▸ **Data**
§ §
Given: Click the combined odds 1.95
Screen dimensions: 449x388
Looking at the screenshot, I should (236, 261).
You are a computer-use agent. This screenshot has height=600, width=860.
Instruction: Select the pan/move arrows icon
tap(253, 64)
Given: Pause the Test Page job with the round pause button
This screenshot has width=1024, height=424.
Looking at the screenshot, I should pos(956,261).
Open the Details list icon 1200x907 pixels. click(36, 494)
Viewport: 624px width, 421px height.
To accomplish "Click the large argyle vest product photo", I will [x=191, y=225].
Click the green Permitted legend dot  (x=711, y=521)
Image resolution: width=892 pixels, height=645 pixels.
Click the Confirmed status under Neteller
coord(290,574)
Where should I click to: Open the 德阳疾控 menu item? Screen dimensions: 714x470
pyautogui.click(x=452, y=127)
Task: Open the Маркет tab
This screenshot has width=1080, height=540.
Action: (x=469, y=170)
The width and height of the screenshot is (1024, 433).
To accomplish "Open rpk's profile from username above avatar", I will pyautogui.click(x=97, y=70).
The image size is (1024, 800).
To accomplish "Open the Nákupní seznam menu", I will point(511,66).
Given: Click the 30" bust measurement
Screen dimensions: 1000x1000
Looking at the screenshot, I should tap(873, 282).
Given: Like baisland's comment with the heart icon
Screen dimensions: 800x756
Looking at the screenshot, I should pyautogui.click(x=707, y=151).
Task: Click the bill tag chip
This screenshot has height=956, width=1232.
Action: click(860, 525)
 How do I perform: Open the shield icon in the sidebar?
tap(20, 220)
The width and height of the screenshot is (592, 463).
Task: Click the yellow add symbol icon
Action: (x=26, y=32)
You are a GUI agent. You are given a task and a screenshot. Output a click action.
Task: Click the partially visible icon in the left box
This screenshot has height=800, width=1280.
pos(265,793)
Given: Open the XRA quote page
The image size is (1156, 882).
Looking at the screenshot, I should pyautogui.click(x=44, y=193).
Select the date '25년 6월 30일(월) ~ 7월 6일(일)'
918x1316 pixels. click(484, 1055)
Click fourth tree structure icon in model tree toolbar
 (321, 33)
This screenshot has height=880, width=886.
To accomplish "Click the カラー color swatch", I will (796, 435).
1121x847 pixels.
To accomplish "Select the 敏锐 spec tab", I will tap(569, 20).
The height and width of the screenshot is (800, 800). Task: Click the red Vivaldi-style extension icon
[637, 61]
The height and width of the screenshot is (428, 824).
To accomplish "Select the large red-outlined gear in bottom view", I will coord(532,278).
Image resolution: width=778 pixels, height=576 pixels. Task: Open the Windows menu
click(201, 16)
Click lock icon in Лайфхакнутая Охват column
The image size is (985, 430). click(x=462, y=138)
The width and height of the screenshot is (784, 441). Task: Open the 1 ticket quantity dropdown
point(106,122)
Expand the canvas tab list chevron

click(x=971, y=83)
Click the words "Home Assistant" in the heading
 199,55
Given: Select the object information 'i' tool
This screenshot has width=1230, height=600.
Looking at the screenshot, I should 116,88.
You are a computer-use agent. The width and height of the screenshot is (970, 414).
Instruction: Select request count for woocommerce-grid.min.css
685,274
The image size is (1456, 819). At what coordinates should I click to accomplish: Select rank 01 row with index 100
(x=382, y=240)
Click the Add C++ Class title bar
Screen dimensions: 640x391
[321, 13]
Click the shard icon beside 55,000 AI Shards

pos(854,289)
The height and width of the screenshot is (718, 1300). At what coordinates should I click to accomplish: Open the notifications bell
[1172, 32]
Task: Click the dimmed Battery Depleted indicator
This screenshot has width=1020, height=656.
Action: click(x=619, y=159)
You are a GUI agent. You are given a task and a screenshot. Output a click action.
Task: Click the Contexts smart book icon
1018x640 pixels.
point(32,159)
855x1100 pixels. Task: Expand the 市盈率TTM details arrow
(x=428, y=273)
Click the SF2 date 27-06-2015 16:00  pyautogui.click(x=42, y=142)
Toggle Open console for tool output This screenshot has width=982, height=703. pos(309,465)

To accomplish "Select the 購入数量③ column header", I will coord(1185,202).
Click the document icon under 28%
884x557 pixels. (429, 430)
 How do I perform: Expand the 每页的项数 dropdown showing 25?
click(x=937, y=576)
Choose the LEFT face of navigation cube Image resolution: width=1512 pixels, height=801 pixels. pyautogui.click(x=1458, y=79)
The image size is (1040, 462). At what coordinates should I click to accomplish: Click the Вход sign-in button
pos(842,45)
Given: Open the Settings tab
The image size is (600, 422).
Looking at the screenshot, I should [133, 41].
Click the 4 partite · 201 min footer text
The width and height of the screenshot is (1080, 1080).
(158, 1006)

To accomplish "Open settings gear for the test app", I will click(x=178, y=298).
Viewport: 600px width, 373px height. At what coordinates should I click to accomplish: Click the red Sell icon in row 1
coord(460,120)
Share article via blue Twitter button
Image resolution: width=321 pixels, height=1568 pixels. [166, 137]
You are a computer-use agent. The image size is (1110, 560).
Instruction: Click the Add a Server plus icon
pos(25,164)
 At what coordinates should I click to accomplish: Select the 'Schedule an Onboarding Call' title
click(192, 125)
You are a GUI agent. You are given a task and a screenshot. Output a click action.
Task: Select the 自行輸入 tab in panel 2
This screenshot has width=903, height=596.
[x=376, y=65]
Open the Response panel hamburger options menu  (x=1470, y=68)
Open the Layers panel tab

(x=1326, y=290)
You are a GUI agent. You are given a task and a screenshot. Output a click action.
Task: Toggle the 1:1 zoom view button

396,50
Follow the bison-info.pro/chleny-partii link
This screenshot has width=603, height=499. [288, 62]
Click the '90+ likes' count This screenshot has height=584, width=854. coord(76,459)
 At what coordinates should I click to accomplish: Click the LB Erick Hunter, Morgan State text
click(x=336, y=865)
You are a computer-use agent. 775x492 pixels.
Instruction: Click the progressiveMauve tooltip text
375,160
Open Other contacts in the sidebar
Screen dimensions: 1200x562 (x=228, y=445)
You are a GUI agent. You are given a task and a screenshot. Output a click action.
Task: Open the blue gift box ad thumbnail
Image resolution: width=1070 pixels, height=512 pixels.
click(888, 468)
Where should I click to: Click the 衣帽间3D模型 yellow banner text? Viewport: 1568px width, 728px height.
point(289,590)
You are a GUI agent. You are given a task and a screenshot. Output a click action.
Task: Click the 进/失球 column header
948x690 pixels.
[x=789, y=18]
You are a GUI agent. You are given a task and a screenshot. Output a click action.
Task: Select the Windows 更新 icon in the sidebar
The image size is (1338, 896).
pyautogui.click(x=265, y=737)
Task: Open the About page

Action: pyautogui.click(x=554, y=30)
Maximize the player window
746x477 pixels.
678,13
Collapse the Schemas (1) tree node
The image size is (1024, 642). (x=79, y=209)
§ §
▸ **Prompt**
Produce an identical printout of the material above.

▸ **Result of this exercise**
Given: Click the combined odds 1.95
Screen dimensions: 449x388
Looking at the screenshot, I should (236, 261).
You are a computer-use agent. This screenshot has height=600, width=860.
Instruction: Select the pan/move arrows icon
tap(253, 64)
Given: Pause the Test Page job with the round pause button
This screenshot has width=1024, height=424.
Looking at the screenshot, I should pos(956,261).
Open the Details list icon 1200x907 pixels. click(36, 494)
Viewport: 624px width, 421px height.
To accomplish "Click the large argyle vest product photo", I will [x=191, y=225].
Click the green Permitted legend dot  (x=711, y=521)
Image resolution: width=892 pixels, height=645 pixels.
Click the Confirmed status under Neteller
coord(290,574)
Where should I click to: Open the 德阳疾控 menu item? Screen dimensions: 714x470
pyautogui.click(x=452, y=127)
Task: Open the Маркет tab
This screenshot has width=1080, height=540.
Action: (x=469, y=170)
The width and height of the screenshot is (1024, 433).
To accomplish "Open rpk's profile from username above avatar", I will pyautogui.click(x=97, y=70).
The image size is (1024, 800).
To accomplish "Open the Nákupní seznam menu", I will point(511,66).
Given: Click the 30" bust measurement
Screen dimensions: 1000x1000
Looking at the screenshot, I should tap(873, 282).
Given: Like baisland's comment with the heart icon
Screen dimensions: 800x756
Looking at the screenshot, I should pyautogui.click(x=707, y=151).
Task: Click the bill tag chip
This screenshot has height=956, width=1232.
Action: click(860, 525)
 How do I perform: Open the shield icon in the sidebar?
tap(20, 220)
The width and height of the screenshot is (592, 463).
Task: Click the yellow add symbol icon
Action: (x=26, y=32)
You are a GUI agent. You are given a task and a screenshot. Output a click action.
Task: Click the partially visible icon in the left box
This screenshot has height=800, width=1280.
pos(265,793)
Given: Open the XRA quote page
The image size is (1156, 882).
Looking at the screenshot, I should pyautogui.click(x=44, y=193).
Select the date '25년 6월 30일(월) ~ 7월 6일(일)'
918x1316 pixels. click(484, 1055)
Click fourth tree structure icon in model tree toolbar
 (321, 33)
This screenshot has height=880, width=886.
To accomplish "Click the カラー color swatch", I will (796, 435).
1121x847 pixels.
To accomplish "Select the 敏锐 spec tab", I will tap(569, 20).
The height and width of the screenshot is (800, 800). Task: Click the red Vivaldi-style extension icon
[637, 61]
The height and width of the screenshot is (428, 824).
To accomplish "Select the large red-outlined gear in bottom view", I will coord(532,278).
Image resolution: width=778 pixels, height=576 pixels. Task: Open the Windows menu
click(201, 16)
Click lock icon in Лайфхакнутая Охват column
The image size is (985, 430). click(x=462, y=138)
The width and height of the screenshot is (784, 441). Task: Open the 1 ticket quantity dropdown
point(106,122)
Expand the canvas tab list chevron

click(x=971, y=83)
Click the words "Home Assistant" in the heading
 199,55
Given: Select the object information 'i' tool
This screenshot has width=1230, height=600.
Looking at the screenshot, I should 116,88.
You are a computer-use agent. The width and height of the screenshot is (970, 414).
Instruction: Select request count for woocommerce-grid.min.css
685,274
The image size is (1456, 819). At what coordinates should I click to accomplish: Select rank 01 row with index 100
(x=382, y=240)
Click the Add C++ Class title bar
Screen dimensions: 640x391
[321, 13]
Click the shard icon beside 55,000 AI Shards

pos(854,289)
The height and width of the screenshot is (718, 1300). At what coordinates should I click to accomplish: Open the notifications bell
[1172, 32]
Task: Click the dimmed Battery Depleted indicator
This screenshot has width=1020, height=656.
Action: click(x=619, y=159)
You are a GUI agent. You are given a task and a screenshot. Output a click action.
Task: Click the Contexts smart book icon
1018x640 pixels.
point(32,159)
855x1100 pixels. Task: Expand the 市盈率TTM details arrow
(x=428, y=273)
Click the SF2 date 27-06-2015 16:00  pyautogui.click(x=42, y=142)
Toggle Open console for tool output This screenshot has width=982, height=703. pos(309,465)

To accomplish "Select the 購入数量③ column header", I will coord(1185,202).
Click the document icon under 28%
884x557 pixels. (429, 430)
 How do I perform: Expand the 每页的项数 dropdown showing 25?
click(x=937, y=576)
Choose the LEFT face of navigation cube Image resolution: width=1512 pixels, height=801 pixels. pyautogui.click(x=1458, y=79)
The image size is (1040, 462). At what coordinates should I click to accomplish: Click the Вход sign-in button
pos(842,45)
Given: Open the Settings tab
The image size is (600, 422).
Looking at the screenshot, I should [133, 41].
Click the 4 partite · 201 min footer text
The width and height of the screenshot is (1080, 1080).
(158, 1006)

To accomplish "Open settings gear for the test app", I will click(x=178, y=298).
Viewport: 600px width, 373px height. At what coordinates should I click to accomplish: Click the red Sell icon in row 1
coord(460,120)
Share article via blue Twitter button
Image resolution: width=321 pixels, height=1568 pixels. [166, 137]
You are a computer-use agent. The image size is (1110, 560).
Instruction: Click the Add a Server plus icon
pos(25,164)
 At what coordinates should I click to accomplish: Select the 'Schedule an Onboarding Call' title
click(192, 125)
You are a GUI agent. You are given a task and a screenshot. Output a click action.
Task: Select the 自行輸入 tab in panel 2
This screenshot has width=903, height=596.
[x=376, y=65]
Open the Response panel hamburger options menu  (x=1470, y=68)
Open the Layers panel tab

(x=1326, y=290)
You are a GUI agent. You are given a task and a screenshot. Output a click action.
Task: Toggle the 1:1 zoom view button

396,50
Follow the bison-info.pro/chleny-partii link
This screenshot has width=603, height=499. [288, 62]
Click the '90+ likes' count This screenshot has height=584, width=854. coord(76,459)
 At what coordinates should I click to accomplish: Click the LB Erick Hunter, Morgan State text
click(x=336, y=865)
You are a computer-use agent. 775x492 pixels.
Instruction: Click the progressiveMauve tooltip text
375,160
Open Other contacts in the sidebar
Screen dimensions: 1200x562 (x=228, y=445)
You are a GUI agent. You are given a task and a screenshot. Output a click action.
Task: Open the blue gift box ad thumbnail
Image resolution: width=1070 pixels, height=512 pixels.
click(888, 468)
Where should I click to: Click the 衣帽间3D模型 yellow banner text? Viewport: 1568px width, 728px height.
point(289,590)
You are a GUI agent. You are given a task and a screenshot. Output a click action.
Task: Click the 进/失球 column header
948x690 pixels.
[x=789, y=18]
You are a GUI agent. You are given a task and a screenshot. Output a click action.
Task: Select the Windows 更新 icon in the sidebar
The image size is (1338, 896).
pyautogui.click(x=265, y=737)
Task: Open the About page

Action: pyautogui.click(x=554, y=30)
Maximize the player window
746x477 pixels.
678,13
Collapse the Schemas (1) tree node
The image size is (1024, 642). (x=79, y=209)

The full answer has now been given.